Your instructions: The records must be returned word for word.

Stored data:
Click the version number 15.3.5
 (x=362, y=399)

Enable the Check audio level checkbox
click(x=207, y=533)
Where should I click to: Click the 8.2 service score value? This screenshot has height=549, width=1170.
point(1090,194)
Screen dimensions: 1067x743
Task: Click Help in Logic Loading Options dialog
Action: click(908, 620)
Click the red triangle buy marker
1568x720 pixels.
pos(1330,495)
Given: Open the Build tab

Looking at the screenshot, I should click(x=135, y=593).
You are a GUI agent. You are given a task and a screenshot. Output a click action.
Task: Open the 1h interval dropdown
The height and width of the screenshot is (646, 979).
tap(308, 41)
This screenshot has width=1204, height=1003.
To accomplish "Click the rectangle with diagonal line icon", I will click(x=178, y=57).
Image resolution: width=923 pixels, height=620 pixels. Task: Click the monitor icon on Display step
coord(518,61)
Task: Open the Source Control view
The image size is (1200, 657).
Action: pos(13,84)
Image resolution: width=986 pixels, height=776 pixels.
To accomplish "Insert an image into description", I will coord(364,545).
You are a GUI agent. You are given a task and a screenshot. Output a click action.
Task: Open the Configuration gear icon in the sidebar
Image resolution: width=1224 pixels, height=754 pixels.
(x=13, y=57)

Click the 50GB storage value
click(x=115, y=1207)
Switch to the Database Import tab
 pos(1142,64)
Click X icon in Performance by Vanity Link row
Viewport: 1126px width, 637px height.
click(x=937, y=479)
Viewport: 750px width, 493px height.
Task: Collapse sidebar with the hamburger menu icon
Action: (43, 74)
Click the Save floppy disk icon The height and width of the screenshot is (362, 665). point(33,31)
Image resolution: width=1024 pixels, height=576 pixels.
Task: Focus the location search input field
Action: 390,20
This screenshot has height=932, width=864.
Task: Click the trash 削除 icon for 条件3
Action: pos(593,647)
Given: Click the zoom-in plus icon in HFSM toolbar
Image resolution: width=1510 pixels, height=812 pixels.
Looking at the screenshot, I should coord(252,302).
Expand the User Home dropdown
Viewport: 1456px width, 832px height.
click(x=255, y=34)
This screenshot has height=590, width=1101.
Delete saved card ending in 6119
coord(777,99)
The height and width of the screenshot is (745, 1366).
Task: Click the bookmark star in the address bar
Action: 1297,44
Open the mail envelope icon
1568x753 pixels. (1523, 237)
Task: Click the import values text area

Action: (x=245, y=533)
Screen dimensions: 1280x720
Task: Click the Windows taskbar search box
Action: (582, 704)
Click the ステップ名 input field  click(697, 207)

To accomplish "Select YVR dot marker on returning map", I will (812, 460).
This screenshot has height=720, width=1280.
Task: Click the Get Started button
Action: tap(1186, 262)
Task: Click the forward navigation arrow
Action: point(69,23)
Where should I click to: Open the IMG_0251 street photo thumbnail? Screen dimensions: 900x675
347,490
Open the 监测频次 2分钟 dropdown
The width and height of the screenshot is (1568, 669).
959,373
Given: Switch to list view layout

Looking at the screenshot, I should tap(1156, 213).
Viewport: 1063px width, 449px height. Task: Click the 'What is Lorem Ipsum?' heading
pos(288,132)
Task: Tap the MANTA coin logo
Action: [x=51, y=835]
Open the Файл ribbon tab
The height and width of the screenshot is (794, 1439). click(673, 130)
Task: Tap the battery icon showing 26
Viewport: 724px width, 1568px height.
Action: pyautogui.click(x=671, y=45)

Result:
Click the version number 15.3.5
 (x=362, y=399)

Enable the Check audio level checkbox
click(x=207, y=533)
Where should I click to: Click the 8.2 service score value? This screenshot has height=549, width=1170.
point(1090,194)
Screen dimensions: 1067x743
Task: Click Help in Logic Loading Options dialog
Action: click(908, 620)
Click the red triangle buy marker
1568x720 pixels.
pos(1330,495)
Given: Open the Build tab

Looking at the screenshot, I should click(x=135, y=593).
You are a GUI agent. You are given a task and a screenshot. Output a click action.
Task: Open the 1h interval dropdown
The height and width of the screenshot is (646, 979).
tap(308, 41)
This screenshot has width=1204, height=1003.
To accomplish "Click the rectangle with diagonal line icon", I will click(x=178, y=57).
Image resolution: width=923 pixels, height=620 pixels. Task: Click the monitor icon on Display step
coord(518,61)
Task: Open the Source Control view
The image size is (1200, 657).
Action: pos(13,84)
Image resolution: width=986 pixels, height=776 pixels.
To accomplish "Insert an image into description", I will coord(364,545).
You are a GUI agent. You are given a task and a screenshot. Output a click action.
Task: Open the Configuration gear icon in the sidebar
Image resolution: width=1224 pixels, height=754 pixels.
(x=13, y=57)

Click the 50GB storage value
click(x=115, y=1207)
Switch to the Database Import tab
 pos(1142,64)
Click X icon in Performance by Vanity Link row
Viewport: 1126px width, 637px height.
click(x=937, y=479)
Viewport: 750px width, 493px height.
Task: Collapse sidebar with the hamburger menu icon
Action: (43, 74)
Click the Save floppy disk icon The height and width of the screenshot is (362, 665). point(33,31)
Image resolution: width=1024 pixels, height=576 pixels.
Task: Focus the location search input field
Action: 390,20
This screenshot has height=932, width=864.
Task: Click the trash 削除 icon for 条件3
Action: pos(593,647)
Given: Click the zoom-in plus icon in HFSM toolbar
Image resolution: width=1510 pixels, height=812 pixels.
Looking at the screenshot, I should coord(252,302).
Expand the User Home dropdown
Viewport: 1456px width, 832px height.
click(x=255, y=34)
This screenshot has height=590, width=1101.
Delete saved card ending in 6119
coord(777,99)
The height and width of the screenshot is (745, 1366).
Task: Click the bookmark star in the address bar
Action: 1297,44
Open the mail envelope icon
1568x753 pixels. (1523, 237)
Task: Click the import values text area

Action: (x=245, y=533)
Screen dimensions: 1280x720
Task: Click the Windows taskbar search box
Action: (582, 704)
Click the ステップ名 input field  click(697, 207)

To accomplish "Select YVR dot marker on returning map", I will (812, 460).
This screenshot has height=720, width=1280.
Task: Click the Get Started button
Action: tap(1186, 262)
Task: Click the forward navigation arrow
Action: point(69,23)
Where should I click to: Open the IMG_0251 street photo thumbnail? Screen dimensions: 900x675
347,490
Open the 监测频次 2分钟 dropdown
The width and height of the screenshot is (1568, 669).
959,373
Given: Switch to list view layout

Looking at the screenshot, I should tap(1156, 213).
Viewport: 1063px width, 449px height. Task: Click the 'What is Lorem Ipsum?' heading
pos(288,132)
Task: Tap the MANTA coin logo
Action: [x=51, y=835]
Open the Файл ribbon tab
The height and width of the screenshot is (794, 1439). click(673, 130)
Task: Tap the battery icon showing 26
Viewport: 724px width, 1568px height.
Action: pyautogui.click(x=671, y=45)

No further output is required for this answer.